-------- Listed entries

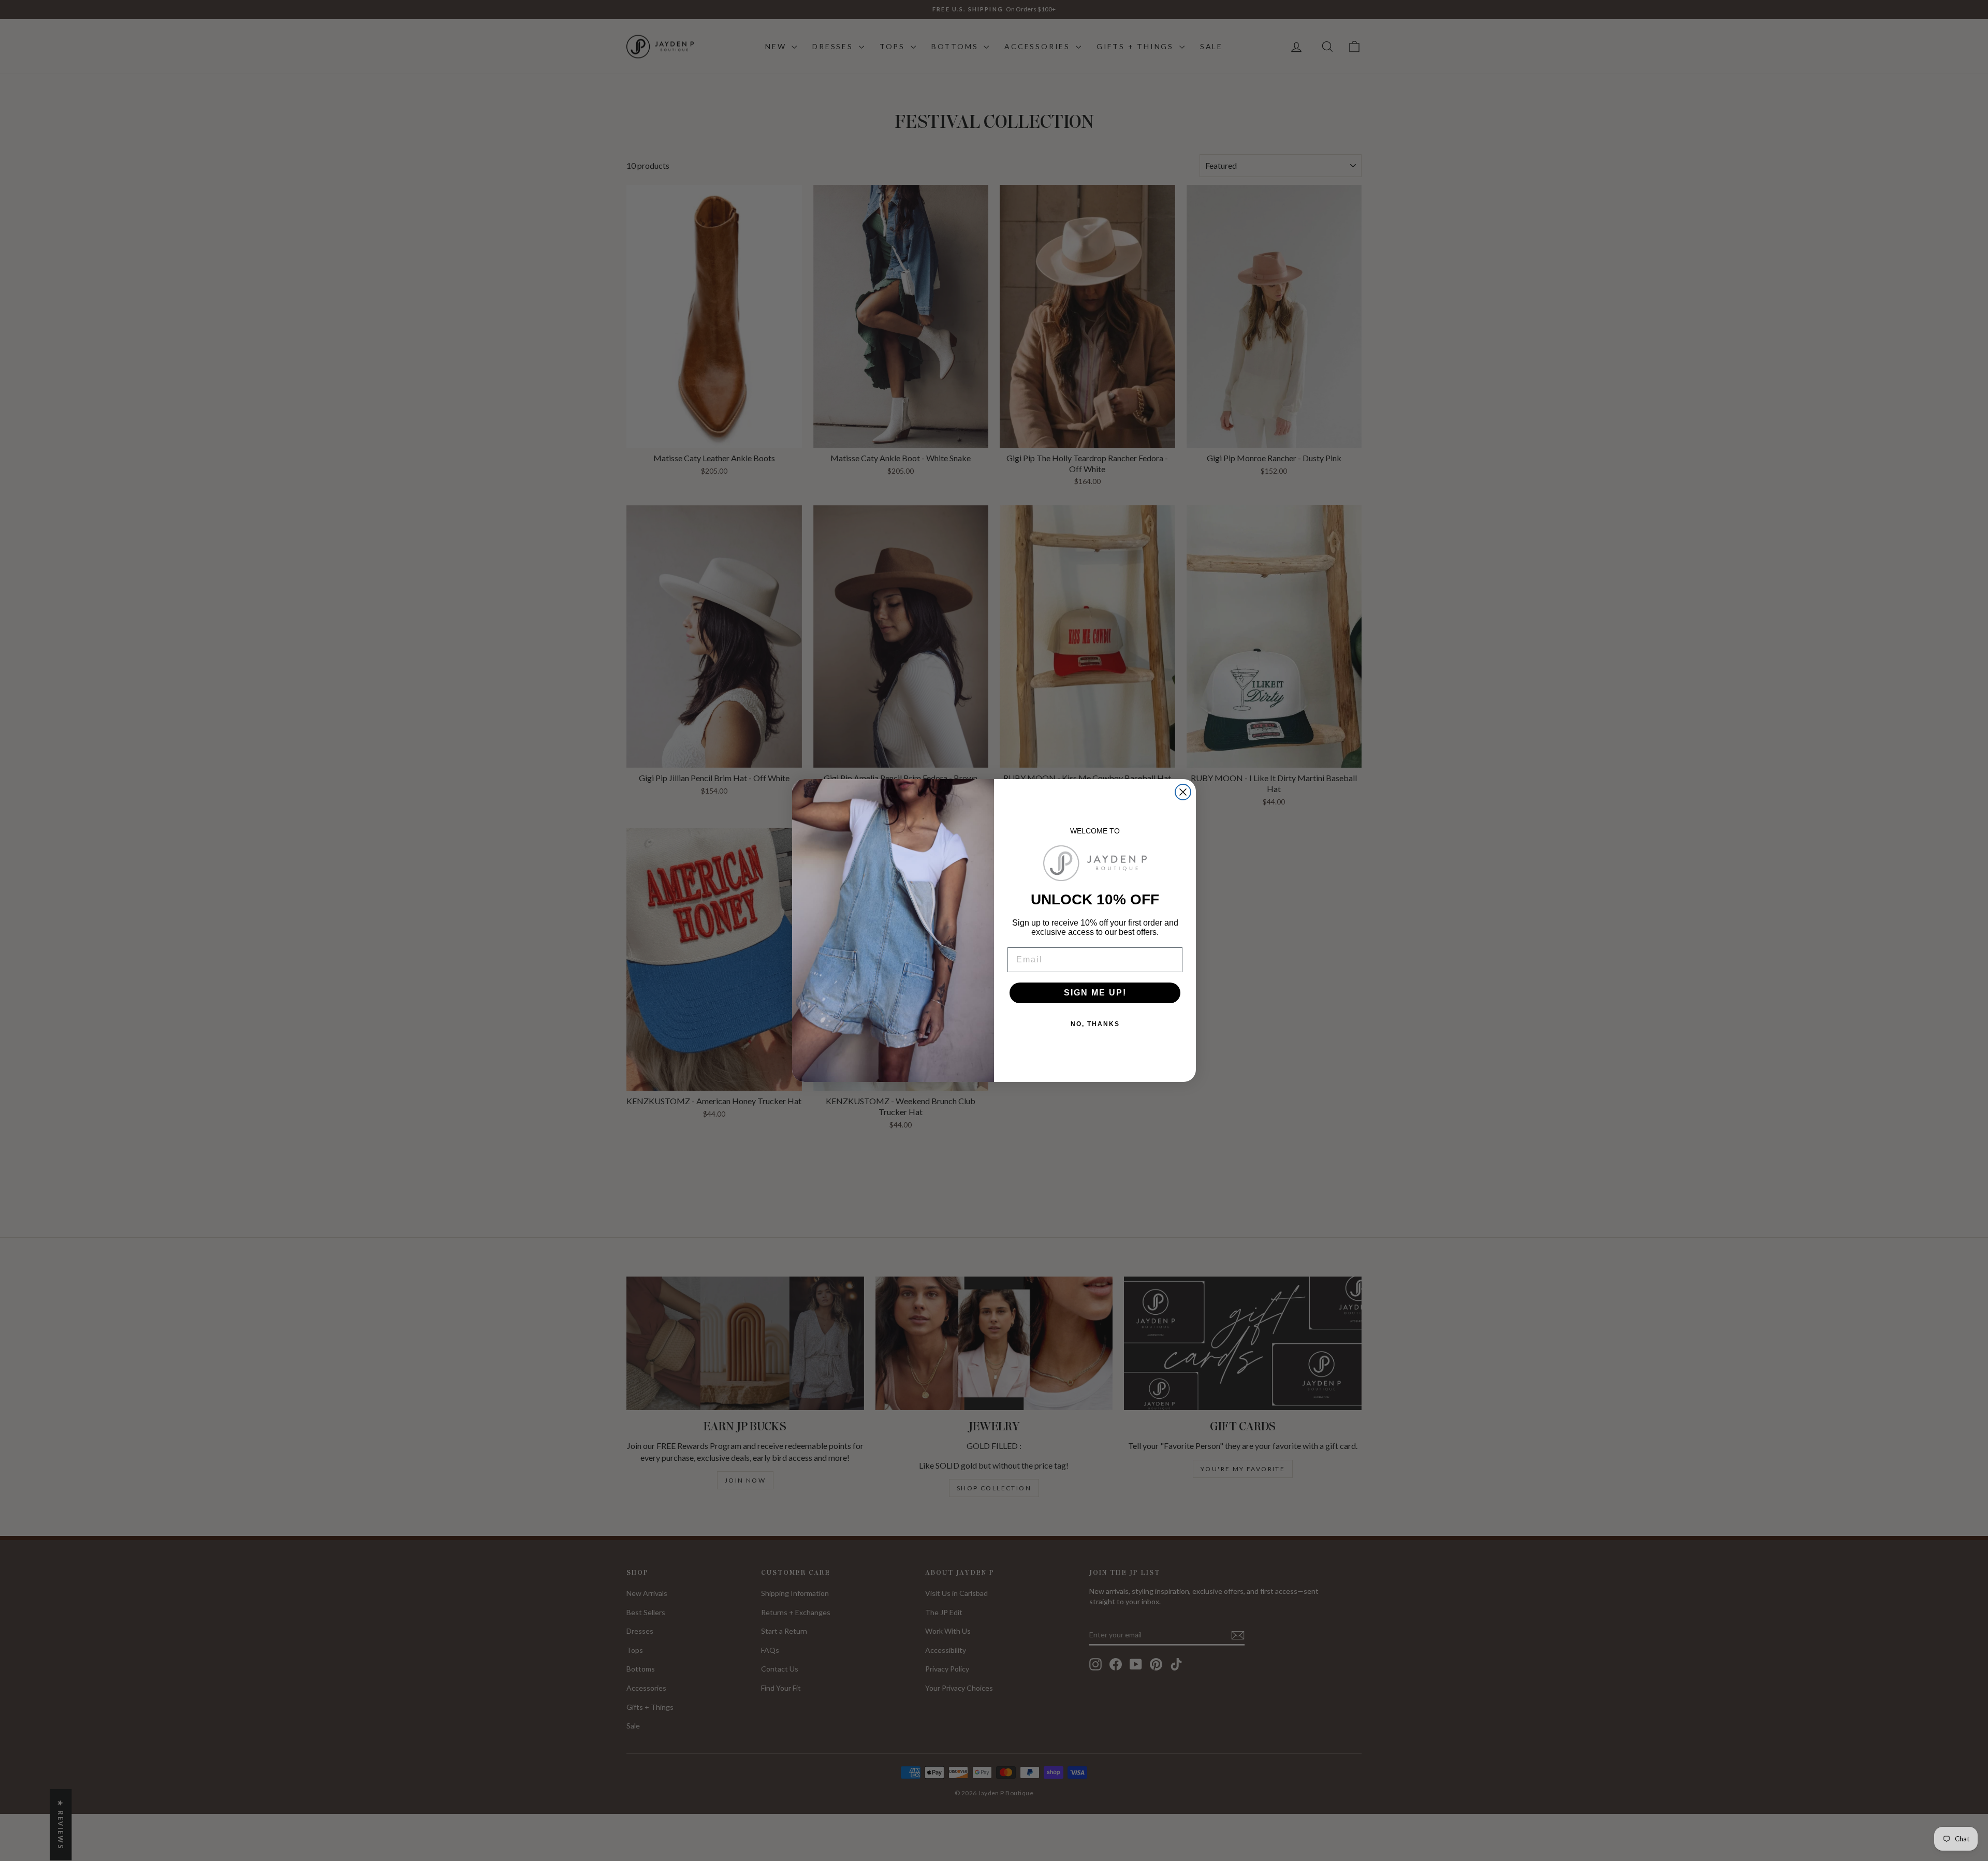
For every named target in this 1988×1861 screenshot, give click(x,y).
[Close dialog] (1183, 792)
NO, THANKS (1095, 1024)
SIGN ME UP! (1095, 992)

----------------
-------- Listed entries

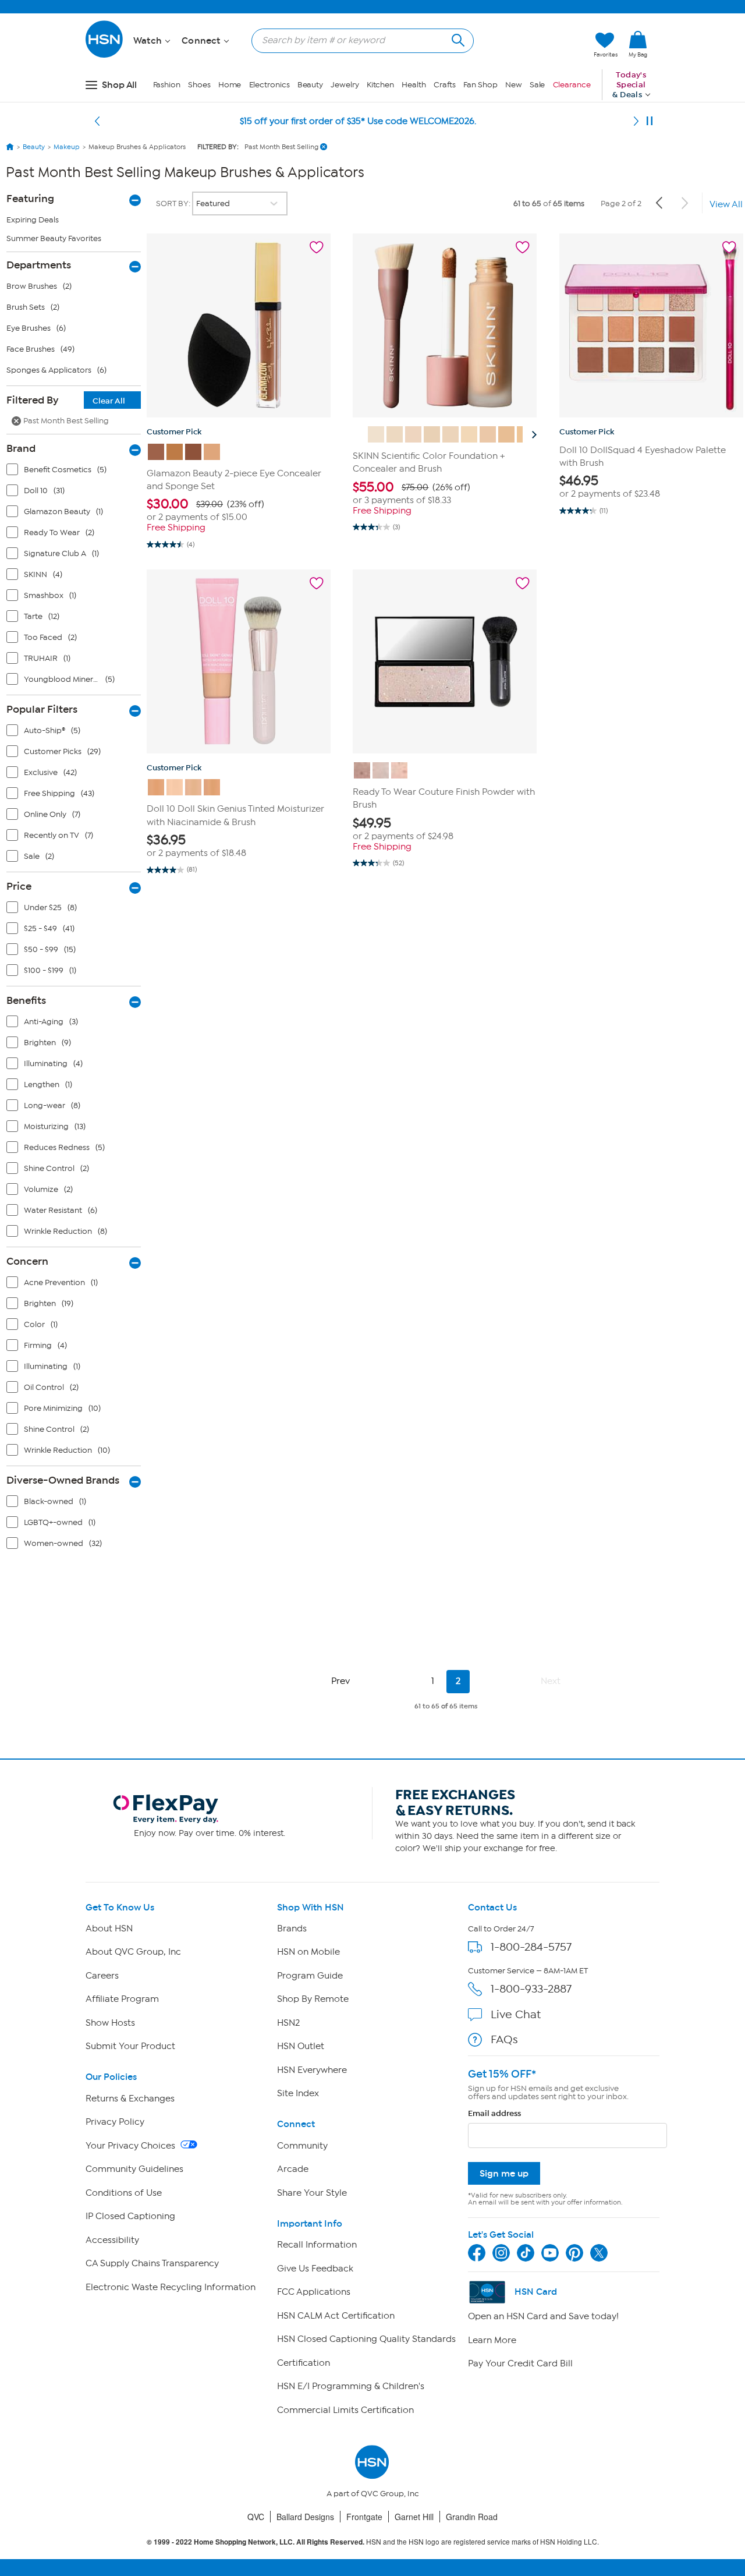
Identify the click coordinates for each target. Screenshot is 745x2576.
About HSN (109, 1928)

----------------

- _Work instructions_
Extract the lines of the preceding material that run from the line with "For every named" through the line with "SIGN ME UP! (1095, 992)", inclusive, reproducing them exactly and adding nothing.

- _Answer section_
For every named target in this 1988×1861 screenshot, give click(x,y).
[Close dialog] (1183, 792)
NO, THANKS (1095, 1024)
SIGN ME UP! (1095, 992)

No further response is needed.